Aim of the task:
Output the records from the line with "Given: Open calculator icon in Diameter field" up to and including the line with "Looking at the screenshot, I should click(210, 230).", unchanged and nothing else, leaving the pictures out of your answer.

Materials provided:
BEGIN
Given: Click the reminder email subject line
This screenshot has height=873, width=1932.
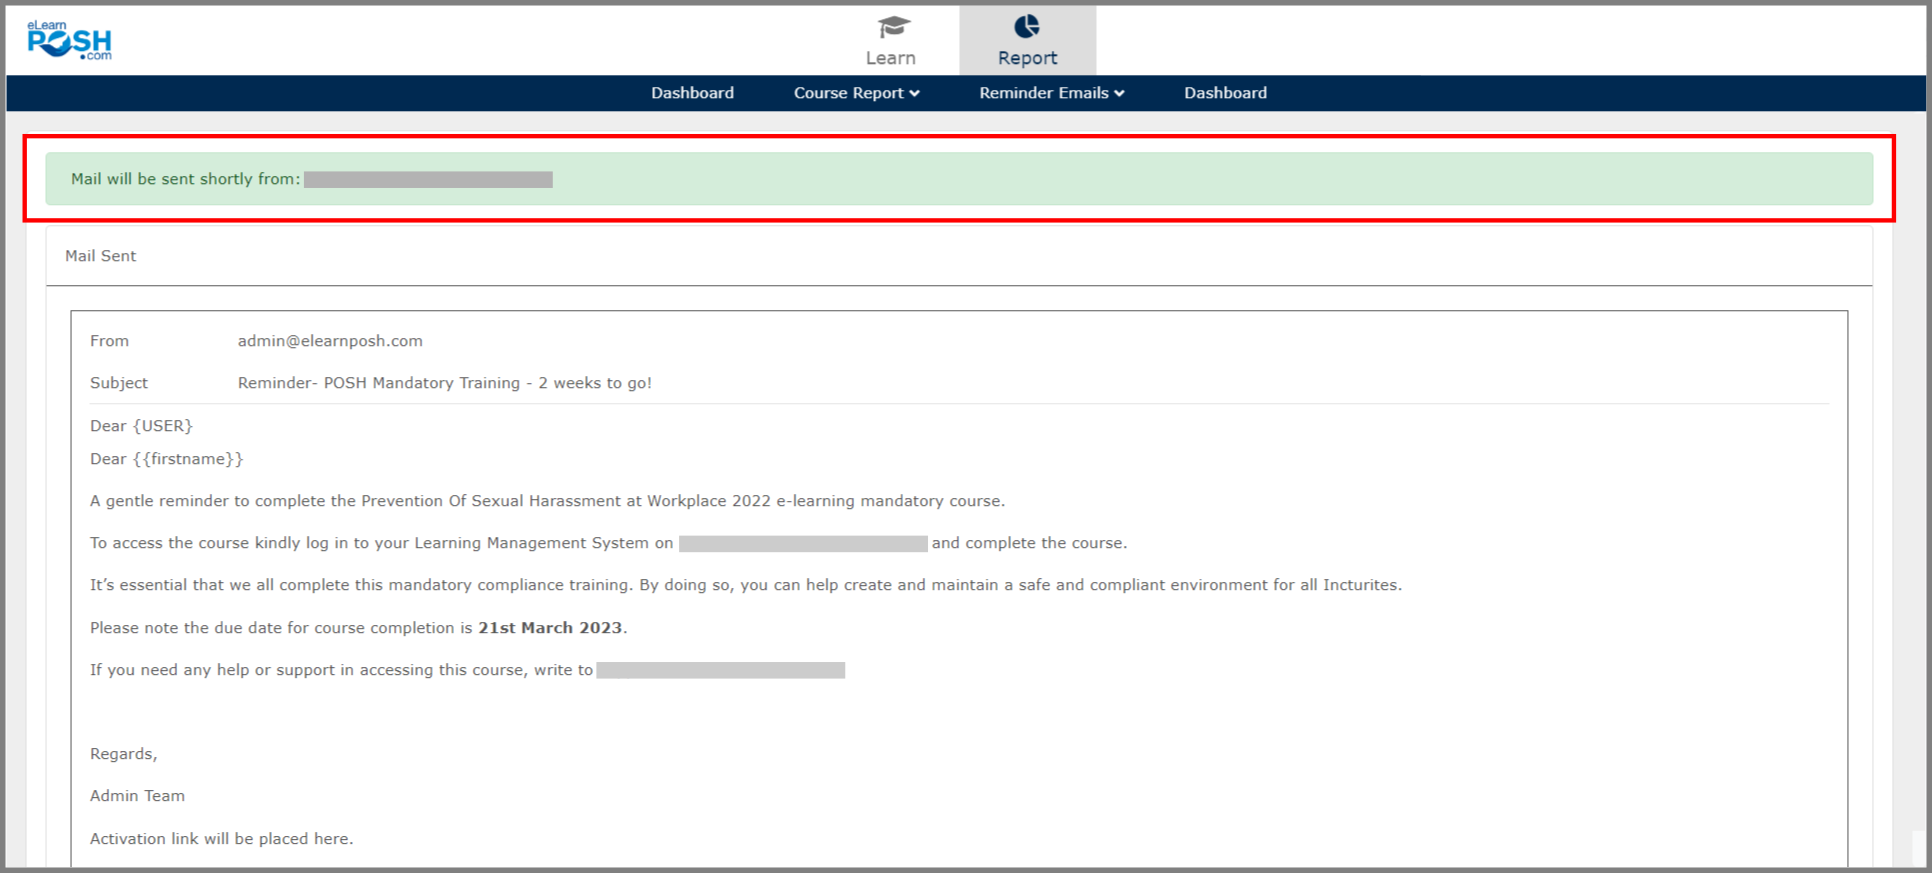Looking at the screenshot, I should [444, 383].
END
BEGIN
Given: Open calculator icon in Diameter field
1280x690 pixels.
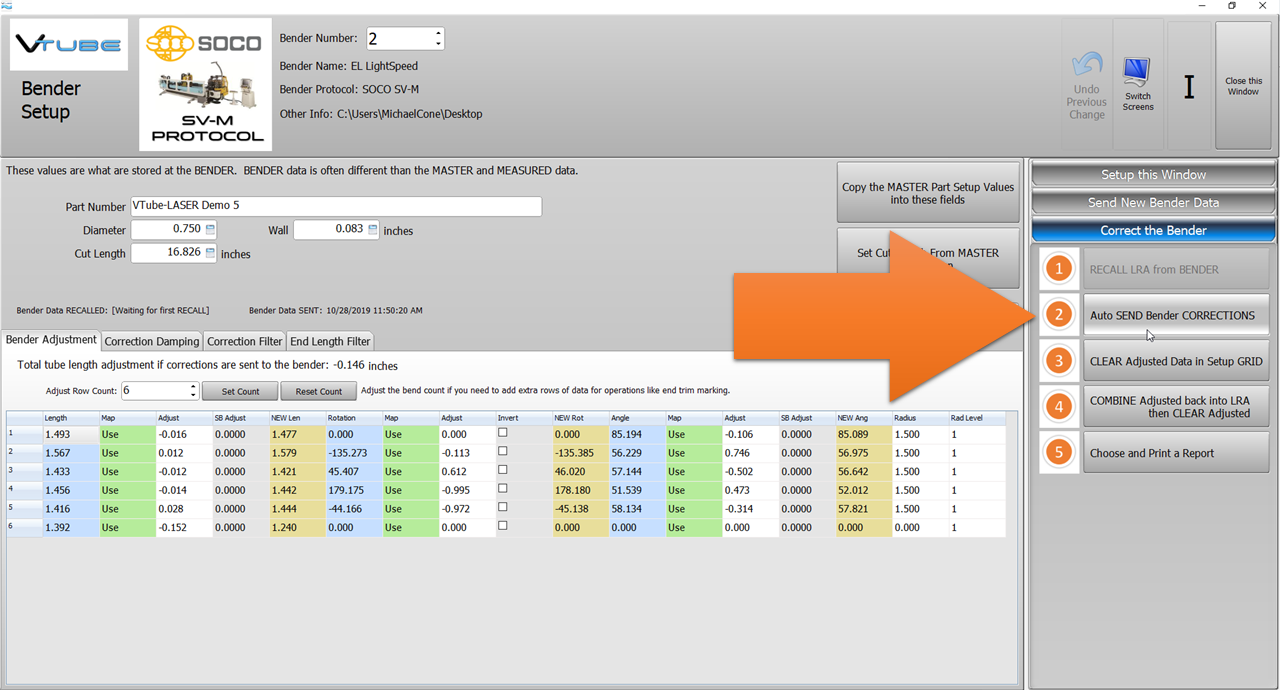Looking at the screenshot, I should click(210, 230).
END
Problem solution:
Given: Open calculator icon in Diameter field
1280x690 pixels.
Looking at the screenshot, I should click(210, 230).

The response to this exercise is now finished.